Supplied data —
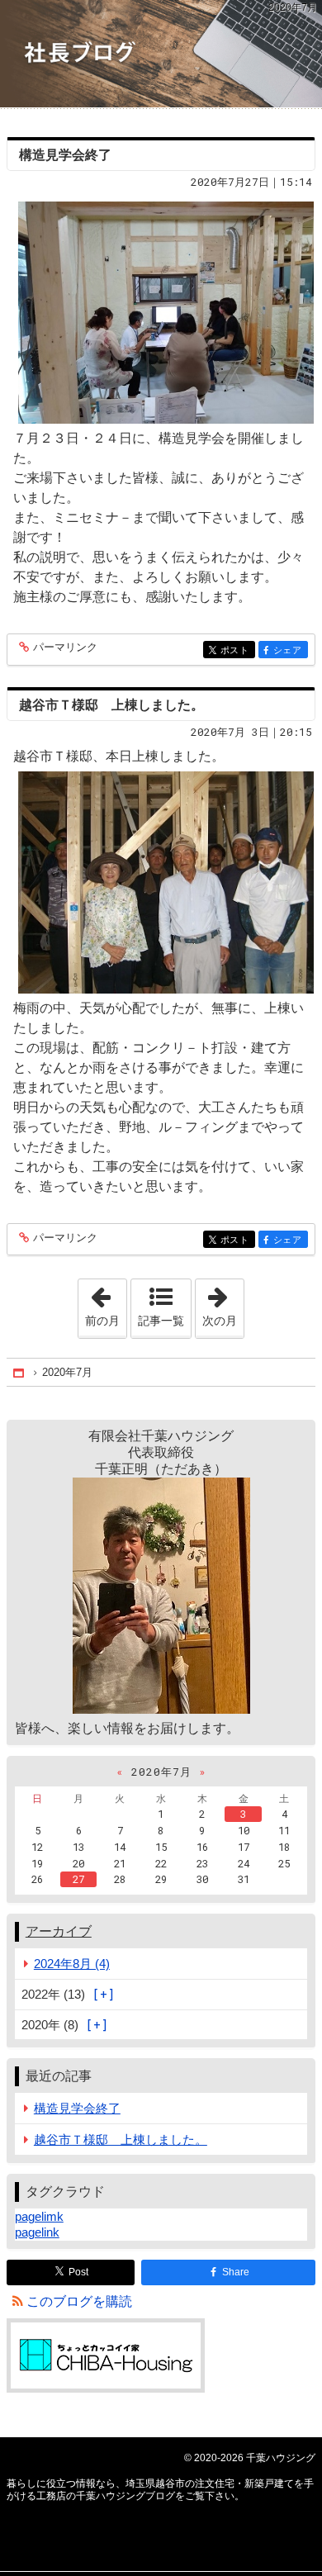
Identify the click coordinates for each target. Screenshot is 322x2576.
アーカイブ (59, 1931)
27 (78, 1879)
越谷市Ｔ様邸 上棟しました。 (111, 705)
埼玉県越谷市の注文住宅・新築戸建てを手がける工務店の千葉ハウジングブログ (161, 53)
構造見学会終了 (65, 155)
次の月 (223, 1303)
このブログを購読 (79, 2301)
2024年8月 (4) (72, 1964)
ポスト (237, 650)
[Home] (19, 1372)
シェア (290, 650)
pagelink (37, 2232)
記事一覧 (161, 1320)
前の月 (105, 1303)
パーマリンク (65, 647)
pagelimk (39, 2216)
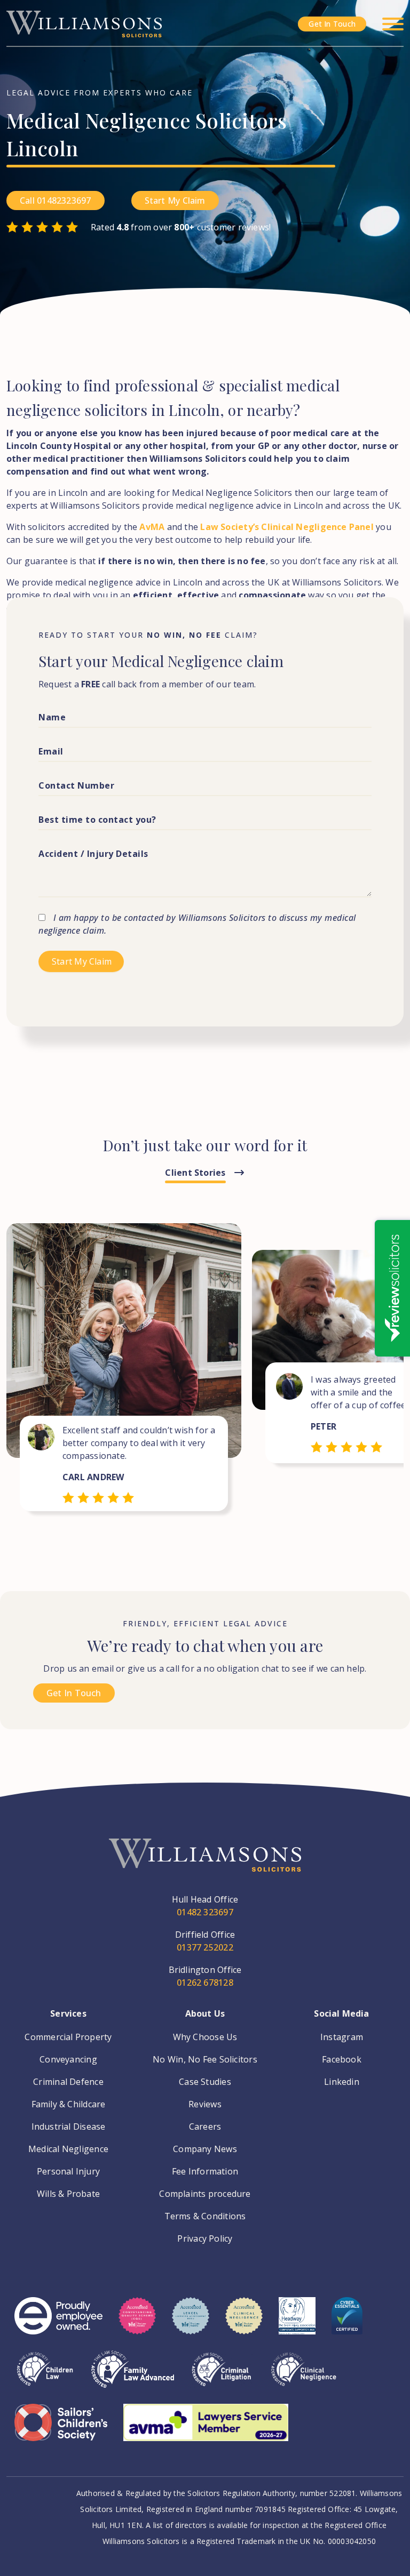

Exercise directions — The lines from the one containing "27 (78, 1879)" through the final line of the data are to be repeated exactly, with both ends included and all pictures left out.

Finished exercise —
27 (78, 1879)
越谷市Ｔ様邸 上棟しました。 (111, 705)
埼玉県越谷市の注文住宅・新築戸建てを手がける工務店の千葉ハウジングブログ (161, 53)
構造見学会終了 (65, 155)
次の月 (223, 1303)
このブログを購読 (79, 2301)
2024年8月 (4) (72, 1964)
ポスト (237, 650)
[Home] (19, 1372)
シェア (290, 650)
pagelink (37, 2232)
記事一覧 (161, 1320)
前の月 (105, 1303)
パーマリンク (65, 647)
pagelimk (39, 2216)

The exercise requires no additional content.